Located underground in Geneva, Switzerland, the LHC is a 26-kilometre particle accelerator that scientists hope will hold the key to understanding the birth of the universe. CERN scientists plan to smash two particle beams together in an attempt to re-create the “Big Bang.”
But according to Markham, Ont.-based Platform Computing Corp., the project might never have gotten off the ground without the help of cloud (or grid) computing technology. Platform’s workload management software is scheduling and prioritizing the workloads of over 20,000 Linux machines running a variety of applications on the project. The total LHC computing grid is comprised of a network of about 40,000 CPUs.
Songnian Zhou, CEO at Platform, said without its grid computing capabilities, CERN would be unable to distribute its workload across its thousands of servers – thus, slowing down the project.

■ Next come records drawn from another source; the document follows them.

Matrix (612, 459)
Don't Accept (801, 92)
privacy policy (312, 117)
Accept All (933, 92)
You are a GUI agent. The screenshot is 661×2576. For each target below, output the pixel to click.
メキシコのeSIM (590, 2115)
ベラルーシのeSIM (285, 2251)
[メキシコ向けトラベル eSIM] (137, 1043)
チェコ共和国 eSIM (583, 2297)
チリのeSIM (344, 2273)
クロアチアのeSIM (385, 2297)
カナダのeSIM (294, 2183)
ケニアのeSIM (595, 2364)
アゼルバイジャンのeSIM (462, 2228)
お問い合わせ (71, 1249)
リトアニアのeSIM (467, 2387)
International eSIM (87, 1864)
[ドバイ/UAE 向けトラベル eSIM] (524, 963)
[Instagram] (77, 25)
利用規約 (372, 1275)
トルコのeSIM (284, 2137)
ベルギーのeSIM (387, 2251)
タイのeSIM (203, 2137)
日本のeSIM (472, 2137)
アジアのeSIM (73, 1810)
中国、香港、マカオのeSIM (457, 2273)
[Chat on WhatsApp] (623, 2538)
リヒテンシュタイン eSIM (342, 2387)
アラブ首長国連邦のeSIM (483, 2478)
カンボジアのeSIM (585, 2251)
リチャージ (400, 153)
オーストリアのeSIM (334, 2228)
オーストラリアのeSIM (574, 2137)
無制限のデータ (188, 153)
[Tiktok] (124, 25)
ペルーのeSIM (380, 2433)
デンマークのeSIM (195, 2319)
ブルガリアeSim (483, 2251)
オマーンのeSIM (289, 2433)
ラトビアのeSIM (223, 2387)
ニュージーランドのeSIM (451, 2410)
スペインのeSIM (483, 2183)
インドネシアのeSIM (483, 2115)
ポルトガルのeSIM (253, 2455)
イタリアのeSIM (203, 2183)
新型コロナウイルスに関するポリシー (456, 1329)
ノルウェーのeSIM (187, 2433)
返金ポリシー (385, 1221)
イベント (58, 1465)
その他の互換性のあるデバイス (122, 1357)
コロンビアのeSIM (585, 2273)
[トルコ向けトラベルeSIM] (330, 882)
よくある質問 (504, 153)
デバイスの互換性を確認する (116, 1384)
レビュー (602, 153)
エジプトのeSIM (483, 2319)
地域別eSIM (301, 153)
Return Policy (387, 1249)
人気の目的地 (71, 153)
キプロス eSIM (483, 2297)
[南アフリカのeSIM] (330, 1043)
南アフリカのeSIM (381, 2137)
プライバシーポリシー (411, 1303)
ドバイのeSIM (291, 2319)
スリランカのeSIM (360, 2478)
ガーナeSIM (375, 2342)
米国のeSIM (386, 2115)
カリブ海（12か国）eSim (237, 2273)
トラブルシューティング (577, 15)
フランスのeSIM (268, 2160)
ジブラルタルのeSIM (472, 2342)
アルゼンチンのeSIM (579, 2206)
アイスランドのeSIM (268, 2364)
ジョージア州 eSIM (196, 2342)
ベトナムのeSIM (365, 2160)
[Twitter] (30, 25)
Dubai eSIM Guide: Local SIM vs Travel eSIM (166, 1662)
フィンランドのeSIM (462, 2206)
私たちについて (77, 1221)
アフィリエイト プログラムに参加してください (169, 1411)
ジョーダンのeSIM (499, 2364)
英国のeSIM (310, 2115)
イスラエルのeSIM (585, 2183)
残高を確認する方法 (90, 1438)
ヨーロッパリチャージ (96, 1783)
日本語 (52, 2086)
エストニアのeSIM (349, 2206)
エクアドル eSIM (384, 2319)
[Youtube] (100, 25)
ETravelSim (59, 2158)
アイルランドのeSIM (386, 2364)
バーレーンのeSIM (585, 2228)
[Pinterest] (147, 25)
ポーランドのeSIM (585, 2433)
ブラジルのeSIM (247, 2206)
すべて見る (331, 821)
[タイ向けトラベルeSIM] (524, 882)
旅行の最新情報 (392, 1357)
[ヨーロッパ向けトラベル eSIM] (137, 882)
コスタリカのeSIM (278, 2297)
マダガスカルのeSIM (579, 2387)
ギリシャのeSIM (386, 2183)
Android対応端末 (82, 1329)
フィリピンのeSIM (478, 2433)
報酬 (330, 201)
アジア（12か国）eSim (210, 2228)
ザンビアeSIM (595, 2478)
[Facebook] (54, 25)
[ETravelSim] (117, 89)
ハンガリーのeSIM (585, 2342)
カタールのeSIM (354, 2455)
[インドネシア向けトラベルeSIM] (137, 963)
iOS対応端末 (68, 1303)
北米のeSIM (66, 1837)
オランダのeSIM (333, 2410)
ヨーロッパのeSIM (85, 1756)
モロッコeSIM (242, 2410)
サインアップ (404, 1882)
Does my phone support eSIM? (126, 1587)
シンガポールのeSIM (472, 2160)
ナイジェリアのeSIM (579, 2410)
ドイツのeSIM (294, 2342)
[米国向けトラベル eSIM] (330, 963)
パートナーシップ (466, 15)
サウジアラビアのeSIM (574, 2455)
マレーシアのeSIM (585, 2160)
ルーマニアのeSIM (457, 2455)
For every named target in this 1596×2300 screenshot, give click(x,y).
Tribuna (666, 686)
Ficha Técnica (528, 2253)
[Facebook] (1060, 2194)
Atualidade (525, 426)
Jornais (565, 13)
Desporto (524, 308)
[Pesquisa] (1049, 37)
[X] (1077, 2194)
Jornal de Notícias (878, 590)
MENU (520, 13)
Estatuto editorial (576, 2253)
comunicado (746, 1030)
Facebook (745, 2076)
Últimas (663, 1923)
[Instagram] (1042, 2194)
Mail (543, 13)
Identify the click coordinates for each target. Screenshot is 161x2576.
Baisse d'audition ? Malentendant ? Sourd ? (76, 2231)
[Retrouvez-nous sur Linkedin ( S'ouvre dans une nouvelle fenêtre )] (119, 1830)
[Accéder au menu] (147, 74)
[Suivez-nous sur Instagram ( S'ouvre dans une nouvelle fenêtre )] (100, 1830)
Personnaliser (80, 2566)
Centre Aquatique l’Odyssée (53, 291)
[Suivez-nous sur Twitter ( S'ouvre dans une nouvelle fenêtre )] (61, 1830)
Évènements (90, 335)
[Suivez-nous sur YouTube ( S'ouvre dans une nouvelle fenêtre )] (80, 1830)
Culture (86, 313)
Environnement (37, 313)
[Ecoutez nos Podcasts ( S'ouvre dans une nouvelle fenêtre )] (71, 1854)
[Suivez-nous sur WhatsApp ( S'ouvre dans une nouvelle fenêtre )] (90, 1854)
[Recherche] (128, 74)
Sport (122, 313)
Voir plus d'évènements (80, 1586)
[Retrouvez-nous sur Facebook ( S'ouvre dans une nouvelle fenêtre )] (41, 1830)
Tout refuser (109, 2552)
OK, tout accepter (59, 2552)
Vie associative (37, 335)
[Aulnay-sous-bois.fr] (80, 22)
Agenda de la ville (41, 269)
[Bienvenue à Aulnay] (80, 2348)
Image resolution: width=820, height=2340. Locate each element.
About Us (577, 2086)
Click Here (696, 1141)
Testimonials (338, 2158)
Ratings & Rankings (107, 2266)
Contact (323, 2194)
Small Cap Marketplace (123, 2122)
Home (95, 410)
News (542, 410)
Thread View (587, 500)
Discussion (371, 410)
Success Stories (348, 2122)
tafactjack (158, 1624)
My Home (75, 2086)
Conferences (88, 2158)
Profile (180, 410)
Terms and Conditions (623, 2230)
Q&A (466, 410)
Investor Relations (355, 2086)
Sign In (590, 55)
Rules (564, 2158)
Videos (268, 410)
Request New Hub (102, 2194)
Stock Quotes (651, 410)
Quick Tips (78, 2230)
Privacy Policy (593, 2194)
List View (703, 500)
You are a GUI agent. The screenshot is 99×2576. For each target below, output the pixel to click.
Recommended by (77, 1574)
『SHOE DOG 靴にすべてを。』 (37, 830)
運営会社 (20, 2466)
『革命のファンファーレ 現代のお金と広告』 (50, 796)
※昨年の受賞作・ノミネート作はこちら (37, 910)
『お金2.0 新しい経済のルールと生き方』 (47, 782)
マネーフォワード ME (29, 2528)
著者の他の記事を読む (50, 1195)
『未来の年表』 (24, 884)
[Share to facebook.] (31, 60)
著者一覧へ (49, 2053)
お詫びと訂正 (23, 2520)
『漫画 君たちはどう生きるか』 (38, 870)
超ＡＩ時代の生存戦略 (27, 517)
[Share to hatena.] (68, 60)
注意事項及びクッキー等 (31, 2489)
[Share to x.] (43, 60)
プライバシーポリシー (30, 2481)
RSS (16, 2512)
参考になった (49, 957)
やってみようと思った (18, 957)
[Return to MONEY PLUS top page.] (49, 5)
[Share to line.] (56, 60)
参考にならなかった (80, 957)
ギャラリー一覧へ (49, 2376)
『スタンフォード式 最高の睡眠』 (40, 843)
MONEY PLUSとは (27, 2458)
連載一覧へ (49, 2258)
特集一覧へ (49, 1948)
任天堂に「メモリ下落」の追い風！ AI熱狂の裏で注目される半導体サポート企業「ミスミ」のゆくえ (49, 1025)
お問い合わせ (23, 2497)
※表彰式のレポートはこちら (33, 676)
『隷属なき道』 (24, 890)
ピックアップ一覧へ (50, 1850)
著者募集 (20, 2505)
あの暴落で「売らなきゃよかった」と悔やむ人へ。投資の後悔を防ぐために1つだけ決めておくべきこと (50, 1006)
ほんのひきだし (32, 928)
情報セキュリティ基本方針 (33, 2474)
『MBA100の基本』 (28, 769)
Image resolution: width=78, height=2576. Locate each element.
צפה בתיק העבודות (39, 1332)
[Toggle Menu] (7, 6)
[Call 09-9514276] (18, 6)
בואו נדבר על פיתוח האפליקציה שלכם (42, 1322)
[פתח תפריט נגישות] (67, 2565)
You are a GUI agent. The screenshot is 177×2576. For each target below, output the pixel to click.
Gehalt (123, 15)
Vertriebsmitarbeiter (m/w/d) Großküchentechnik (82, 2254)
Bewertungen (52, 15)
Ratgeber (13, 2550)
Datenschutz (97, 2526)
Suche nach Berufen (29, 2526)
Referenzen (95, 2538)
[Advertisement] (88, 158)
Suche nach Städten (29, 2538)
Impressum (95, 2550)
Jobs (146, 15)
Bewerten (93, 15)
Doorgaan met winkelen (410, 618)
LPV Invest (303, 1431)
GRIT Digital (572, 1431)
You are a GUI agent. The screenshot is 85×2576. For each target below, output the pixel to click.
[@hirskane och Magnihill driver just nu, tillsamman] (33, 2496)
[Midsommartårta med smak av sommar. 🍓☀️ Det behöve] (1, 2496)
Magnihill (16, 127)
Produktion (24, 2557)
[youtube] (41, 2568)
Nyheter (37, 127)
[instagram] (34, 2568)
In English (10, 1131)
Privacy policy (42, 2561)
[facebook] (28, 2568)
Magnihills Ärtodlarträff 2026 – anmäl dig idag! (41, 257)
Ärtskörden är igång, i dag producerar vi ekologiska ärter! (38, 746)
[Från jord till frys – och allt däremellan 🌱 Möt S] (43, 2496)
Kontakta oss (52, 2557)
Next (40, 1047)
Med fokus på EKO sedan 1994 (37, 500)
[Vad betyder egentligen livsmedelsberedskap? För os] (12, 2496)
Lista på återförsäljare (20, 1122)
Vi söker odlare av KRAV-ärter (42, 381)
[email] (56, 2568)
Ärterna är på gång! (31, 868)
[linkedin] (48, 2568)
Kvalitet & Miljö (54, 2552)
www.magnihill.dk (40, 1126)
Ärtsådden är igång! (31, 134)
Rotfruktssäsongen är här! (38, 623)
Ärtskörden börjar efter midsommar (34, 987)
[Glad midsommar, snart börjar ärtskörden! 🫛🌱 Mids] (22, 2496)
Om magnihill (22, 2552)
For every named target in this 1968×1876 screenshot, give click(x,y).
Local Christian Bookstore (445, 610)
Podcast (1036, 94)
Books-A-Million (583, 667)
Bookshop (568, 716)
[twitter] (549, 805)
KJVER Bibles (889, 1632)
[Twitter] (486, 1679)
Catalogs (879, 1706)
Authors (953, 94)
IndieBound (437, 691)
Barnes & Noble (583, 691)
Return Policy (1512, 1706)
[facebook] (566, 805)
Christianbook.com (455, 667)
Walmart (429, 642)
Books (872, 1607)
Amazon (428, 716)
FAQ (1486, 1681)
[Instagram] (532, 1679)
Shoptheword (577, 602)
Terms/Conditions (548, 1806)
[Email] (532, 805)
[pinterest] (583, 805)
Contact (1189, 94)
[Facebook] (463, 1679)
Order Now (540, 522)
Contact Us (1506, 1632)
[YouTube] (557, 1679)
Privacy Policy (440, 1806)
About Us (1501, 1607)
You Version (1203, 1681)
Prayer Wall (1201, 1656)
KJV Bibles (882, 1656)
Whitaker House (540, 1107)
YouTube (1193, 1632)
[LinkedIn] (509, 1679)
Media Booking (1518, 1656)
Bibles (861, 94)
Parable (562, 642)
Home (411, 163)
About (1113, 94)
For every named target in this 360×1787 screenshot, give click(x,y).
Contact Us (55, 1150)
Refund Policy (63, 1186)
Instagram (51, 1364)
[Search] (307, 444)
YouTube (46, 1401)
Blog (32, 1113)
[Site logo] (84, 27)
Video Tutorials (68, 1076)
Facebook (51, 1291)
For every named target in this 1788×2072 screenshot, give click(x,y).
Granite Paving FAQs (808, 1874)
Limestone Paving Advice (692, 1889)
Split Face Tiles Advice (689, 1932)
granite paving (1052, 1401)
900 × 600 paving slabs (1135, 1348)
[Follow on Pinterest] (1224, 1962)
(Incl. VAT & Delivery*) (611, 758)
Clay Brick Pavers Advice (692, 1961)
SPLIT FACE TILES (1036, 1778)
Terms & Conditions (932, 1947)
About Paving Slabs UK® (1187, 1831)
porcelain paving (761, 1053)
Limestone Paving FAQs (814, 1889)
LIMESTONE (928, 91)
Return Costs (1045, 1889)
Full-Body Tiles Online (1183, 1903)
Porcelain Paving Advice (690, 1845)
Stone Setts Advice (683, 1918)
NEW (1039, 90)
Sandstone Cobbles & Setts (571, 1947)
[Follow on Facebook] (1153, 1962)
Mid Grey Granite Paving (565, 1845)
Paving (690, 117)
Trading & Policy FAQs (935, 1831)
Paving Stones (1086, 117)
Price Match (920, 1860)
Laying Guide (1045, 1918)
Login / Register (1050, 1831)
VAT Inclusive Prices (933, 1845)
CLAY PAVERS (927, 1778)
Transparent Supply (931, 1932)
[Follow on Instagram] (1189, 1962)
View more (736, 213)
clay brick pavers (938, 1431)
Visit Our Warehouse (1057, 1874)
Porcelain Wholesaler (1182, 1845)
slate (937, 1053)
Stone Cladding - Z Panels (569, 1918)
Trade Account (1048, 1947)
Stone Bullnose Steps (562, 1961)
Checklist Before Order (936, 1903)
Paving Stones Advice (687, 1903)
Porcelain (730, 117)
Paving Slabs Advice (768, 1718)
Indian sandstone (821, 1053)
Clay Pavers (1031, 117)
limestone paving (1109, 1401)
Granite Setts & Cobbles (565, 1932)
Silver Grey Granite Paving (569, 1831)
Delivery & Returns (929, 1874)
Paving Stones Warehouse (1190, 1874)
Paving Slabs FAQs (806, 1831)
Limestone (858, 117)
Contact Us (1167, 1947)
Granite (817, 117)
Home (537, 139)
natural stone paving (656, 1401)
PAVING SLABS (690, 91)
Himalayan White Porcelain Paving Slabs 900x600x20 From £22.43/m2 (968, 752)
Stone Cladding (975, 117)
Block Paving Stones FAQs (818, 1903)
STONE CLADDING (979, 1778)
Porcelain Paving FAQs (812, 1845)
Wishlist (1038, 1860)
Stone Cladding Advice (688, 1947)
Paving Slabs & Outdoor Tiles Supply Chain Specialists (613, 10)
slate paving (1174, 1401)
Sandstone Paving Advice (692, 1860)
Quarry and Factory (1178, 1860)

“Tens of thousands of scientists around the world are feeding off this data and doing all kinds of research themselves,” he said. “All of the data needs to be disseminated, but so does all the computing capabilities. Therefore, the cloud services, not just the data services, need to be accessible.”
With application requests coming into the cloud, Zhou said, both CERN’s compute and data processing clusters are relying on Platform software to keep everything running smoothly. “The whole LHC experiment can be seen as a cloud for the high energy and physics community worldwide,” he added. “We’re helping to integrate all of the applications the scientists are using to the compute and storage resources they need.”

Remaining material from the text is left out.